Return, word for word, the lines of the entries from their first line through the line that contains "will (x=121, y=38).", including both ends.

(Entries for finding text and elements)

+---+

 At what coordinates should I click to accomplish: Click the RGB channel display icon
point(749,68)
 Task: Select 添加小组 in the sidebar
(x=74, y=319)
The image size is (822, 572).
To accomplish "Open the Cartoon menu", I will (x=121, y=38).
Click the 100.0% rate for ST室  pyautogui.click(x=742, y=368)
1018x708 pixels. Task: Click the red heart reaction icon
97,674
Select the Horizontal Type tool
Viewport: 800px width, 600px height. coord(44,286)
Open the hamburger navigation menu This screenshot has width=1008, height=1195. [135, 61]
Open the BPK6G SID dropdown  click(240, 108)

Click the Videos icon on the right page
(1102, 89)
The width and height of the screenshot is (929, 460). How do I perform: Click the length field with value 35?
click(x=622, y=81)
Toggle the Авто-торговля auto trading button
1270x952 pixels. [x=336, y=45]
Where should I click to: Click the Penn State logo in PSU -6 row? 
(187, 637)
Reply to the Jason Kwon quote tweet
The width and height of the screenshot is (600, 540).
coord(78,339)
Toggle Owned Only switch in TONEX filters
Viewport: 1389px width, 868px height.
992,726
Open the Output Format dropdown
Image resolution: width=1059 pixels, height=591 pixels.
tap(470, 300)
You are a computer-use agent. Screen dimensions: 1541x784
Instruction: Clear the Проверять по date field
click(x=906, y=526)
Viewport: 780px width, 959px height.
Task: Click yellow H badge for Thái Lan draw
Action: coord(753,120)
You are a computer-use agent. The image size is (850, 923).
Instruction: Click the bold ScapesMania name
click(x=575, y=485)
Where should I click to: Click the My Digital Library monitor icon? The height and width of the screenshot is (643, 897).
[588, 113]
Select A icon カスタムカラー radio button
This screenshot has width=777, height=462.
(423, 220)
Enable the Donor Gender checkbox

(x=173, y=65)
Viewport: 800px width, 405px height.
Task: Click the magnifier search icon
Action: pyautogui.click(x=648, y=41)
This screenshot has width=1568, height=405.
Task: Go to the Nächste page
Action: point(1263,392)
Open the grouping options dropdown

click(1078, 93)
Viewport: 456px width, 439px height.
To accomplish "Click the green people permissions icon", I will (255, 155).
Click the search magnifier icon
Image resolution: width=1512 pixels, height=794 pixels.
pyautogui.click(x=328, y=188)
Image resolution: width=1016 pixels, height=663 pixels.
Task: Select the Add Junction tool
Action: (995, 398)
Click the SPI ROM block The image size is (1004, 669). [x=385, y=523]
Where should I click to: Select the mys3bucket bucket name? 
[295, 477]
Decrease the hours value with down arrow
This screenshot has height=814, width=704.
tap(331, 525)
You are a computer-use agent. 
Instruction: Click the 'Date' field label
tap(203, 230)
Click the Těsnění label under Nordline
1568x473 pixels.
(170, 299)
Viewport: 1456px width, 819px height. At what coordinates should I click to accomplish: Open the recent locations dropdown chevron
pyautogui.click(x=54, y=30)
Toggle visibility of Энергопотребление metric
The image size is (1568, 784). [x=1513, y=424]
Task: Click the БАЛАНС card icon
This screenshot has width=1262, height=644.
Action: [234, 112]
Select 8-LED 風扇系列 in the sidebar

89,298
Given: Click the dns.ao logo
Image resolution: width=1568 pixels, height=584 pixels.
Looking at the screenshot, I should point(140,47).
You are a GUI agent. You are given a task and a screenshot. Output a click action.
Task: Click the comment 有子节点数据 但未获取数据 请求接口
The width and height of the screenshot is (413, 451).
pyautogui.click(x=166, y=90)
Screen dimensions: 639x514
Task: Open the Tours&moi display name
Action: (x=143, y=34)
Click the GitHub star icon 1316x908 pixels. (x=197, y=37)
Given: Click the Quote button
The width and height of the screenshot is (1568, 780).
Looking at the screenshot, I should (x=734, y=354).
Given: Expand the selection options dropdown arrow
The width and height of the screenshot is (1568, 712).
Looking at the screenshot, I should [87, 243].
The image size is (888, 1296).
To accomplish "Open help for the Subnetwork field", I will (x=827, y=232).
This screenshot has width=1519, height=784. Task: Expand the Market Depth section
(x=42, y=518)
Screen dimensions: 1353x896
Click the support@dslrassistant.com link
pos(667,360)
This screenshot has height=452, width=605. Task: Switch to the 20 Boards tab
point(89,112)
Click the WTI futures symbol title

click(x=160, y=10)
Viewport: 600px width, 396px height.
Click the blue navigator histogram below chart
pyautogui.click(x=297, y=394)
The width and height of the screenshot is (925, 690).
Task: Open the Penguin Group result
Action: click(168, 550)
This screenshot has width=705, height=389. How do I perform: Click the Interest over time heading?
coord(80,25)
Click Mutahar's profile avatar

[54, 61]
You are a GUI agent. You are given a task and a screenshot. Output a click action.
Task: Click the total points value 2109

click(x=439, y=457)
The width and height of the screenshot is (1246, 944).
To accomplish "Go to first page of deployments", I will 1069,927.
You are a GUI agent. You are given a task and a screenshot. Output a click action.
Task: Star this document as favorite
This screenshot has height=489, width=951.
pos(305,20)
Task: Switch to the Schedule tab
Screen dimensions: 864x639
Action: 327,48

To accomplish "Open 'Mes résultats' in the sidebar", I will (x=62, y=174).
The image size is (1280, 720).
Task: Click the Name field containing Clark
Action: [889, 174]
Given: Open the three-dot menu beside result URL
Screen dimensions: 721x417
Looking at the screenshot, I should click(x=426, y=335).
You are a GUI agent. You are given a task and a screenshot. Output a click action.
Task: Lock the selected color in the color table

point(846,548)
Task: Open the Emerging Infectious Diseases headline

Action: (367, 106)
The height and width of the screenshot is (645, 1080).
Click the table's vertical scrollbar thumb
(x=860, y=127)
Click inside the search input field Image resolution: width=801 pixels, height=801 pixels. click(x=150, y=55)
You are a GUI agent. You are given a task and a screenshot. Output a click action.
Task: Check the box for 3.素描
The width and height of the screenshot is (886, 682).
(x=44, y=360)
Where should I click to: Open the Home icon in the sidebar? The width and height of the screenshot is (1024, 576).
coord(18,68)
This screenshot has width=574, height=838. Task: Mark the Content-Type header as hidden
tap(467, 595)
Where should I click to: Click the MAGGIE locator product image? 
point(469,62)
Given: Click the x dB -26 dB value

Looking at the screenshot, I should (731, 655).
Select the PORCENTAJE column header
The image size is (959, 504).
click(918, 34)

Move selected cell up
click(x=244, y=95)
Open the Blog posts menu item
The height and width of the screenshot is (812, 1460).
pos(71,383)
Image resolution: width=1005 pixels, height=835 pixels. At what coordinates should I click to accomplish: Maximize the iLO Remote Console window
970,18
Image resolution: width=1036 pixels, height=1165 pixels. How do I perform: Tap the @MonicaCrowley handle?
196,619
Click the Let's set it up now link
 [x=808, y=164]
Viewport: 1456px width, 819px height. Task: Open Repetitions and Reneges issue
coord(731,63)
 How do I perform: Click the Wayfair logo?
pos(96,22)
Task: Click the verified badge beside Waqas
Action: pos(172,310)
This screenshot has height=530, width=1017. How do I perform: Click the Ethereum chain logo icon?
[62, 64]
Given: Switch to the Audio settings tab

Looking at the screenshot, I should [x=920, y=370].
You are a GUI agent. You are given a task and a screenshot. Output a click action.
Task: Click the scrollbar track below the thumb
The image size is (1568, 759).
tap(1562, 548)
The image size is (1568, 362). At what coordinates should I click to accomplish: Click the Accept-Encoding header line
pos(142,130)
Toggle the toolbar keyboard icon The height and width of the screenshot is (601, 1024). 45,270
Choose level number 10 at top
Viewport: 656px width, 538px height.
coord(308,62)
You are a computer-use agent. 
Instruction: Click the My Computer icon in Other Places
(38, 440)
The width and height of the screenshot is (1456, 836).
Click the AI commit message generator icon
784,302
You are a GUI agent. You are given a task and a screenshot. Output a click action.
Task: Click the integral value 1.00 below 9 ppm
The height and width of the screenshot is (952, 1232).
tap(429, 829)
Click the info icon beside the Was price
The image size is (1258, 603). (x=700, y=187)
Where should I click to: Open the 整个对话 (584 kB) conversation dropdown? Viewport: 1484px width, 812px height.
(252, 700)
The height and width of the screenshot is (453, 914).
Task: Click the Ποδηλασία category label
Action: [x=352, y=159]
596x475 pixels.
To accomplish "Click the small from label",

+---+

## OUTPUT OF THE EXERCISE:
 At what coordinates should I click to accomplish: Click the RGB channel display icon
point(749,68)
 Task: Select 添加小组 in the sidebar
(x=74, y=319)
The image size is (822, 572).
To accomplish "Open the Cartoon menu", I will (x=121, y=38).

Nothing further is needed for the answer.